Main drive should always be SSD. Mac OS and Windows both expect to run on SSD.

Many 2012-15 Apple laptops can be upgraded from SATA SSD to NVME SSD. Used SSD drives are cheap, especially 250GB. A 250GB SSD is still a good SSD, but 500GB and 1TB SSDs run faster.

I don't bother with 1TB HDDs / spinning rust any more. I try to avoid buying HDDS full stop, especially 3.5" HDDs. That said, last year I bought some 4TB 2.5" portable drives when they are cheap on Amazon, open them up and use the HDDs in my computers for backup.
 
I'd create two backups:

1) Carbon Copy Cloner to create a clone on a 500GB SSD
2) Time Machine backup on a 1TB drive (SDD or HDD)

Why two, because the #1 will be bootable and boot fast, so you can boot on it over USB and continue to work if your internal ssd is dead.
And the #2 is to take advantage of the good integration of Time Machine recovery in case of restore.
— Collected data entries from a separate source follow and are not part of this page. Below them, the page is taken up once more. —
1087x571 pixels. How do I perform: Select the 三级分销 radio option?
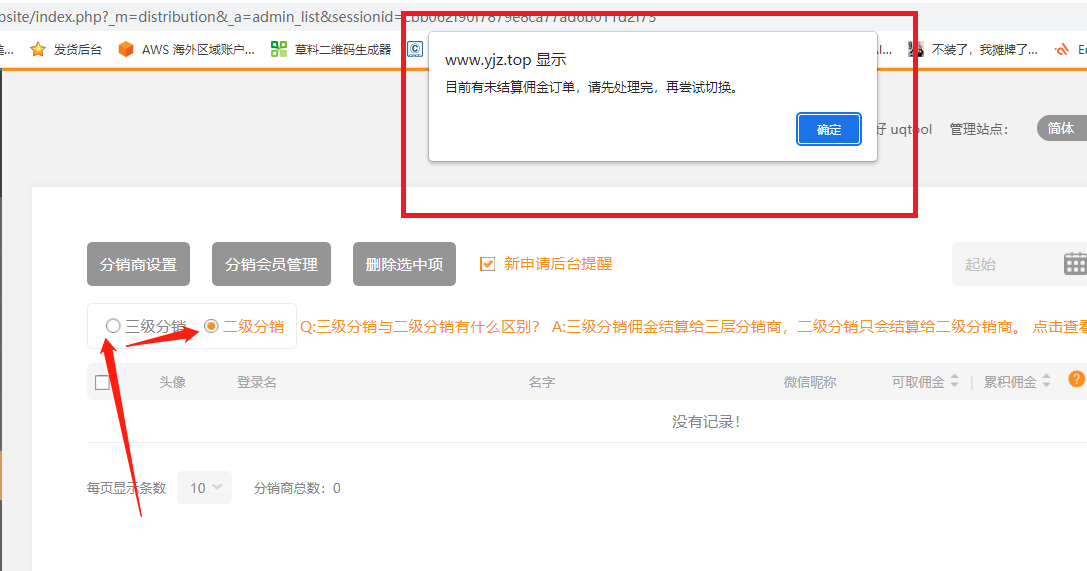coord(113,326)
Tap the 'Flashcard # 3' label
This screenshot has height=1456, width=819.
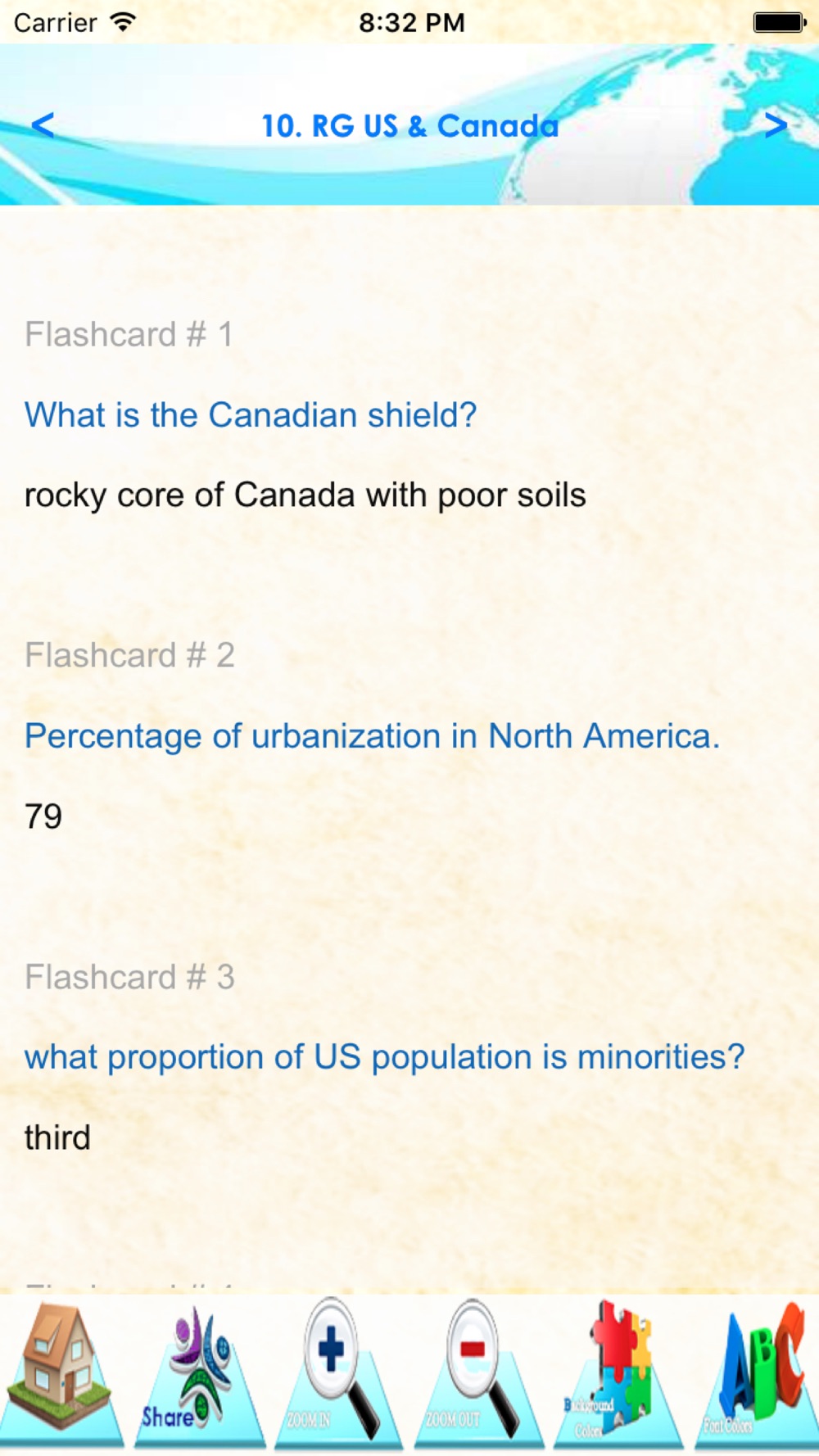pyautogui.click(x=129, y=977)
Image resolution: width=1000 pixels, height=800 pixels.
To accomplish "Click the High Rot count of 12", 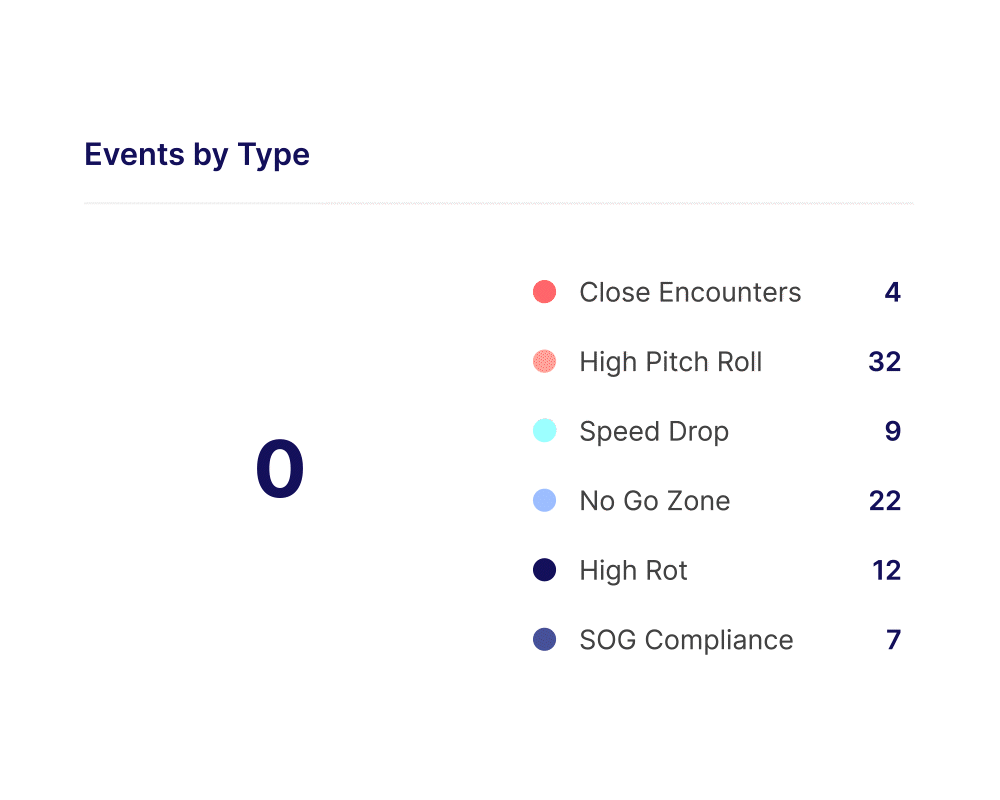I will (886, 570).
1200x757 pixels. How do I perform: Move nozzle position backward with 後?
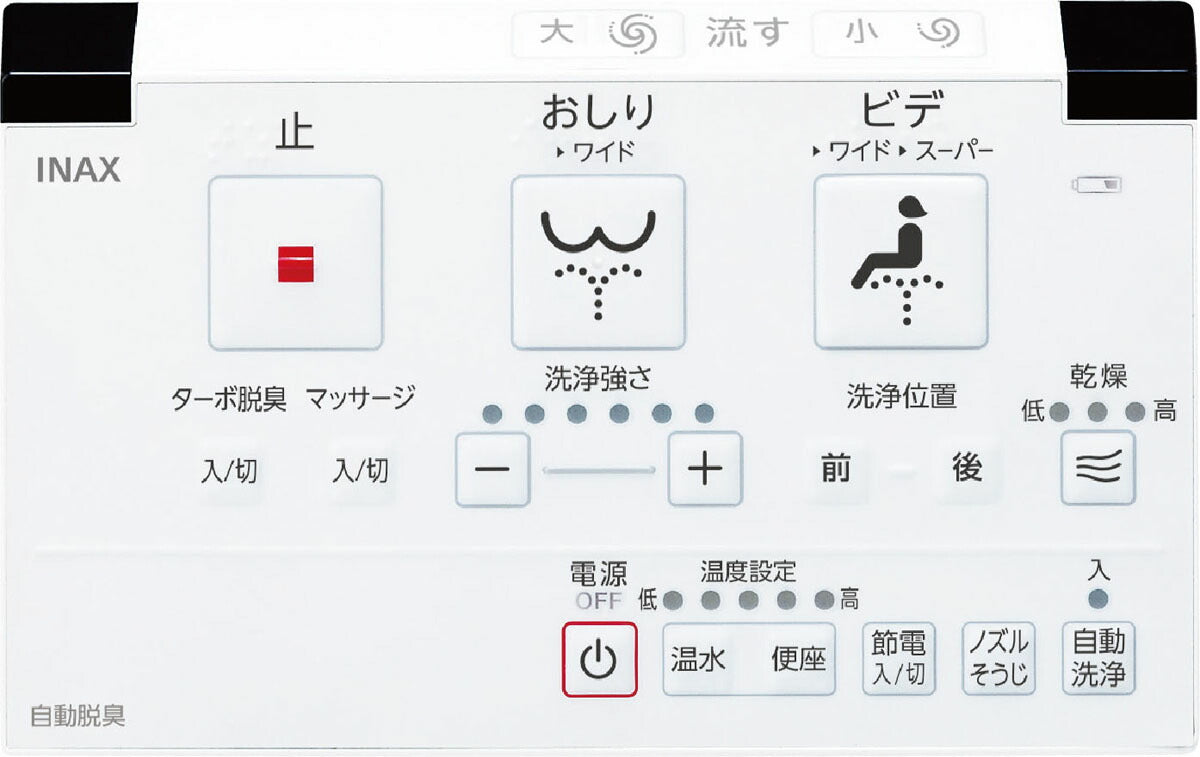(x=966, y=468)
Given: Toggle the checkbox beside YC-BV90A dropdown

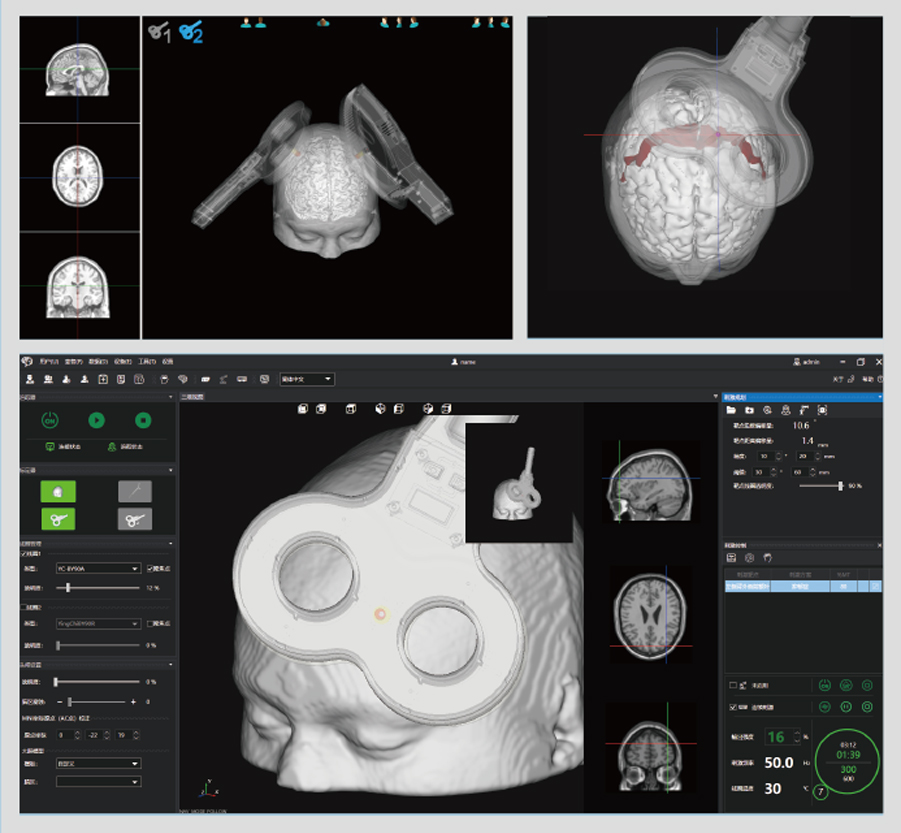Looking at the screenshot, I should coord(150,568).
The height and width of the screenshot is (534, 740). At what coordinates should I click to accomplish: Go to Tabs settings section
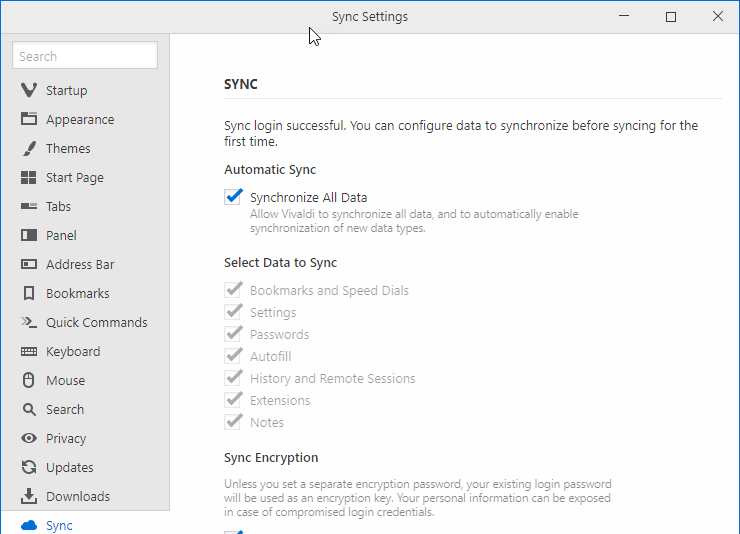pos(58,207)
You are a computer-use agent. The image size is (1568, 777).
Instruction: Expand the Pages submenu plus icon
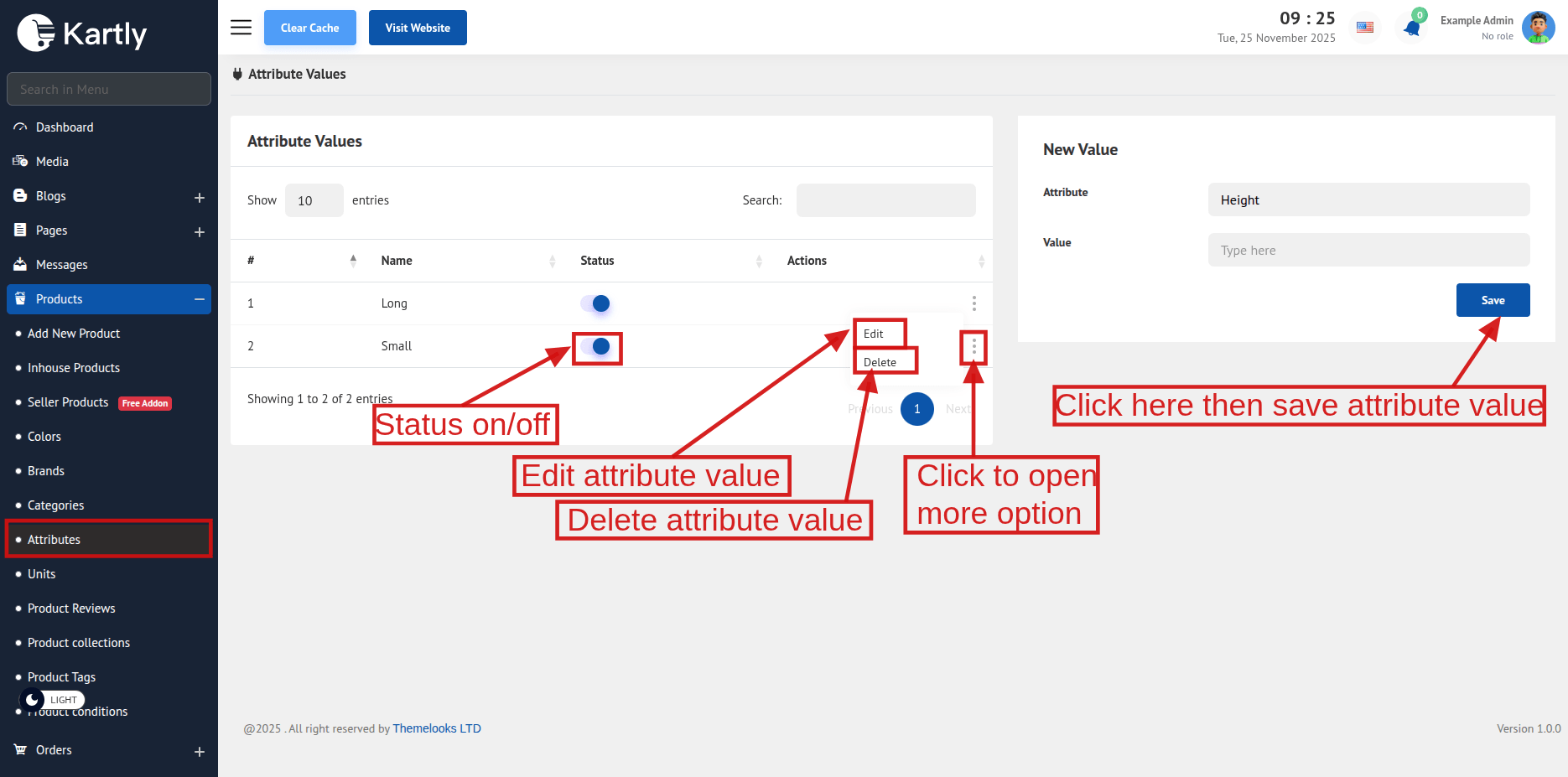click(x=199, y=231)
It does not matter it is slower, as you will use it only in case of full system restore.

Re-clone to #1 every week or so to keep it up-to-date a bit.

Encrypt #1

Put #1 in a separate place (your car etc...), in case of fire, theft of your computer, theft of #2 etc..
 
Last edited:
OP wrote:
"Mostly for backups. I have several flash drives for storage."

Use the large WD platter-based drive for backups.
Partition it if needed. That's what I do.

I'd replace the flash drives with the SSDs.
They're more reliable (and faster) than are USB flash drives.

As junkw mentioned, use either CarbonCopyCloner or SuperDuper to create your backups. If you use either, the backups will be cloned and bootable -- EXACT copies of the source drives that can be mounted right in the finder for access.

If you've never tried or seen a cloned backup, you should give it a try.
Once you get used to it, you'll NEVER go back to time machine.